Exercise goal: Word for word, give the entries back.

Stored data:
━━━
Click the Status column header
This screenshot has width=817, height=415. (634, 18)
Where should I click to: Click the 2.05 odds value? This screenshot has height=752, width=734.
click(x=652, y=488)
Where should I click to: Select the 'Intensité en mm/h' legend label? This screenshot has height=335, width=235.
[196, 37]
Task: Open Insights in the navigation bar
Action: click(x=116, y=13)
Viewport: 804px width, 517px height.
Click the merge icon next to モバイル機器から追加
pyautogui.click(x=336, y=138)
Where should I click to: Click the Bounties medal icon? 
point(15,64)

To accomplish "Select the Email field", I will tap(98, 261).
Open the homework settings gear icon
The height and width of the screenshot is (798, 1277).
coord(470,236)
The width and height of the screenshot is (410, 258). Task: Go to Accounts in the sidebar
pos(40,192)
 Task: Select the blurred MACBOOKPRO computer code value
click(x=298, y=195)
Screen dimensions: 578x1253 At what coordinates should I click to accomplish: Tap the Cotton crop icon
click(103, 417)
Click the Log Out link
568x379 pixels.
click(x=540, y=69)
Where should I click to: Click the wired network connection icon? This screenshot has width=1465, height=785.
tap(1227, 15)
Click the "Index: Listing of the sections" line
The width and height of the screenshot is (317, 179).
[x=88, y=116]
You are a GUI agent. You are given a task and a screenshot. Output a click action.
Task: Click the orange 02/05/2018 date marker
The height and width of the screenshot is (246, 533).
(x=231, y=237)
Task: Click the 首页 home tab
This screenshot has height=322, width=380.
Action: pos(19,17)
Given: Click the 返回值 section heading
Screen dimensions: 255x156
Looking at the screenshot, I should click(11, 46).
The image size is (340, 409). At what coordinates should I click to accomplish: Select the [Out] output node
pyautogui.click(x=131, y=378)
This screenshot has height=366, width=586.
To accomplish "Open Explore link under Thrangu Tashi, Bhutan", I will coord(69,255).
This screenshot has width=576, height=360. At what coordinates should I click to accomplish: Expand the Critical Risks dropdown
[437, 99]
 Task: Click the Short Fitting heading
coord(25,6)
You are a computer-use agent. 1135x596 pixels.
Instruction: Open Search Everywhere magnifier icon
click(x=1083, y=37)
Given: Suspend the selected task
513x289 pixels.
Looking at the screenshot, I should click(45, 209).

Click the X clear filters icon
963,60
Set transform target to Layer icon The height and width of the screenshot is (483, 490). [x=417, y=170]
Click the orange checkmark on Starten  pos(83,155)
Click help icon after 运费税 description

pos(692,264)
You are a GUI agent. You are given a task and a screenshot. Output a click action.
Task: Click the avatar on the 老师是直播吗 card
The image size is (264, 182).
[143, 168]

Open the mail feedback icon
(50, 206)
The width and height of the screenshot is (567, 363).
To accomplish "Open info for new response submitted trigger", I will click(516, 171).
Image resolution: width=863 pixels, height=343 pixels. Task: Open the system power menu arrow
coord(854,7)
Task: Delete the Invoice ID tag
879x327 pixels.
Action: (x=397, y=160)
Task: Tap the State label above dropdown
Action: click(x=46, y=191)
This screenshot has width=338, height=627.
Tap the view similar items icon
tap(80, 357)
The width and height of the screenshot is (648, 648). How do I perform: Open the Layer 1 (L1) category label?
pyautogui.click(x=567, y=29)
━━━
Solution to the exercise:
Click the Status column header
This screenshot has width=817, height=415. (634, 18)
Where should I click to: Click the 2.05 odds value? This screenshot has height=752, width=734.
click(x=652, y=488)
Where should I click to: Select the 'Intensité en mm/h' legend label? This screenshot has height=335, width=235.
[196, 37]
Task: Open Insights in the navigation bar
Action: click(x=116, y=13)
Viewport: 804px width, 517px height.
Click the merge icon next to モバイル機器から追加
pyautogui.click(x=336, y=138)
Where should I click to: Click the Bounties medal icon? 
point(15,64)

To accomplish "Select the Email field", I will tap(98, 261).
Open the homework settings gear icon
The height and width of the screenshot is (798, 1277).
coord(470,236)
The width and height of the screenshot is (410, 258). Task: Go to Accounts in the sidebar
pos(40,192)
 Task: Select the blurred MACBOOKPRO computer code value
click(x=298, y=195)
Screen dimensions: 578x1253 At what coordinates should I click to accomplish: Tap the Cotton crop icon
click(103, 417)
Click the Log Out link
568x379 pixels.
click(x=540, y=69)
Where should I click to: Click the wired network connection icon? This screenshot has width=1465, height=785.
tap(1227, 15)
Click the "Index: Listing of the sections" line
The width and height of the screenshot is (317, 179).
[x=88, y=116]
You are a GUI agent. You are given a task and a screenshot. Output a click action.
Task: Click the orange 02/05/2018 date marker
The height and width of the screenshot is (246, 533).
(x=231, y=237)
Task: Click the 首页 home tab
This screenshot has height=322, width=380.
Action: pos(19,17)
Given: Click the 返回值 section heading
Screen dimensions: 255x156
Looking at the screenshot, I should click(11, 46).
The image size is (340, 409). At what coordinates should I click to accomplish: Select the [Out] output node
pyautogui.click(x=131, y=378)
This screenshot has height=366, width=586.
To accomplish "Open Explore link under Thrangu Tashi, Bhutan", I will coord(69,255).
This screenshot has width=576, height=360. At what coordinates should I click to accomplish: Expand the Critical Risks dropdown
[437, 99]
 Task: Click the Short Fitting heading
coord(25,6)
You are a computer-use agent. 1135x596 pixels.
Instruction: Open Search Everywhere magnifier icon
click(x=1083, y=37)
Given: Suspend the selected task
513x289 pixels.
Looking at the screenshot, I should click(45, 209).

Click the X clear filters icon
963,60
Set transform target to Layer icon The height and width of the screenshot is (483, 490). [x=417, y=170]
Click the orange checkmark on Starten  pos(83,155)
Click help icon after 运费税 description

pos(692,264)
You are a GUI agent. You are given a task and a screenshot. Output a click action.
Task: Click the avatar on the 老师是直播吗 card
The image size is (264, 182).
[143, 168]

Open the mail feedback icon
(50, 206)
The width and height of the screenshot is (567, 363).
To accomplish "Open info for new response submitted trigger", I will click(516, 171).
Image resolution: width=863 pixels, height=343 pixels. Task: Open the system power menu arrow
coord(854,7)
Task: Delete the Invoice ID tag
879x327 pixels.
Action: (x=397, y=160)
Task: Tap the State label above dropdown
Action: click(x=46, y=191)
This screenshot has width=338, height=627.
Tap the view similar items icon
tap(80, 357)
The width and height of the screenshot is (648, 648). How do I perform: Open the Layer 1 (L1) category label?
pyautogui.click(x=567, y=29)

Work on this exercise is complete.